According to still another aspect of the present invention, there is provided a method for recording into a non-volatile memory contained within the implanted receiver the stimulation values and other critical data, so that it will not be erased if the back-up power source is depleted and to eliminate the need for the transmitter to generate and regulate, on a real time basis, the delivery of medical therapy.

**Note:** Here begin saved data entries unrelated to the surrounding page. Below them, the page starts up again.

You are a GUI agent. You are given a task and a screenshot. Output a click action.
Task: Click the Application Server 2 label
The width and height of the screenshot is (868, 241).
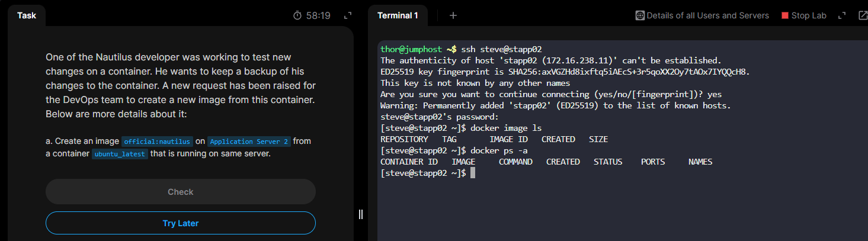(249, 142)
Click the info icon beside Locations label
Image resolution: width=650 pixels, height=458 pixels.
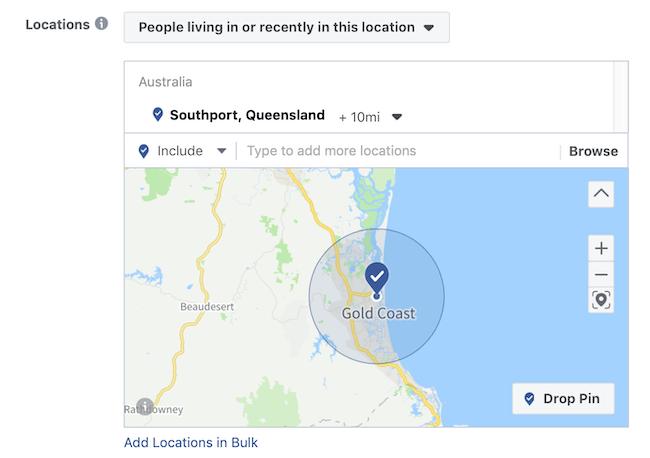pos(102,24)
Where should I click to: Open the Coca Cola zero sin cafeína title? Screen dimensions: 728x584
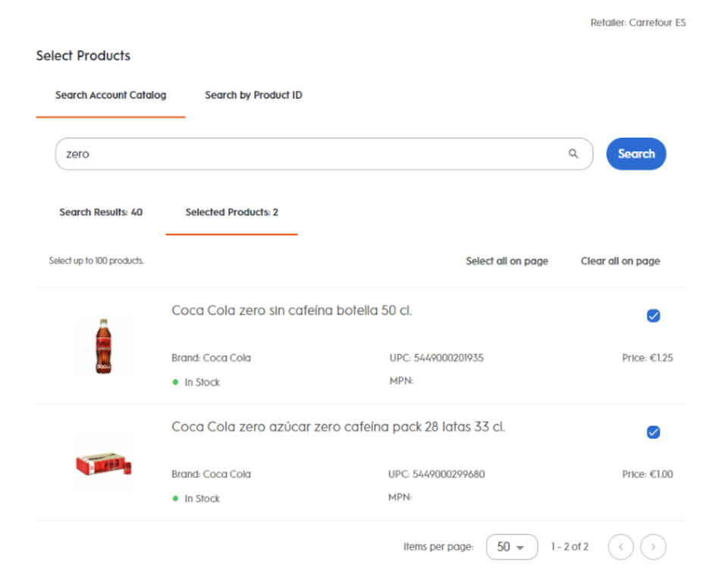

According to still another aspect of the present invention, there is provided a method of supplying power, on an exclusive basis, during at least a seven day cycle of substantially continual delivery of medical therapy utilizing a rechargeable power source.

According to still another aspect of the present invention, there is provided a method for non-invasively recharging the power source within the receiver, whereby the electrical energy contained in the battery powering the external transmitter is transferred into the rechargeable power source within the receiver utilizing an inductive RF power link between the external transmitter (recharging unit) and the implanted receiver (unit being recharged).

According to still another aspect of the present invention, there is provided a method for regulating the rate of recharging the back-up power source contained within the implanted receiver as a function of temperature of the back-up power source, in order to inhibit the power source from generating harmful gases and to prevent electrolyte loss, thereby enhancing the service life of the back-up power source and increasing the possible number of recharge cycles.

According to still another aspect of the present invention, there is provided a method, interactive between the transmitter and receiver, for regulating the RF energy generated by the external RF transmitter as a function of distance between the transmitting and receiving inductors.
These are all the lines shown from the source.